STATED GOAL: Reproduce each of the following lines word for word.

INPUT FOR THIS TASK:
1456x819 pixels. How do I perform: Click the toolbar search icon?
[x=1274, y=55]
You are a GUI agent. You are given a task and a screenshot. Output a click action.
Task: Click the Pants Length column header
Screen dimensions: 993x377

TASK RESULT:
1456x819 pixels. How do I perform: Click the toolbar search icon?
[x=1274, y=55]
You are a GUI agent. You are given a task and a screenshot. Output a click action.
Task: Click the Pants Length column header
Screen dimensions: 993x377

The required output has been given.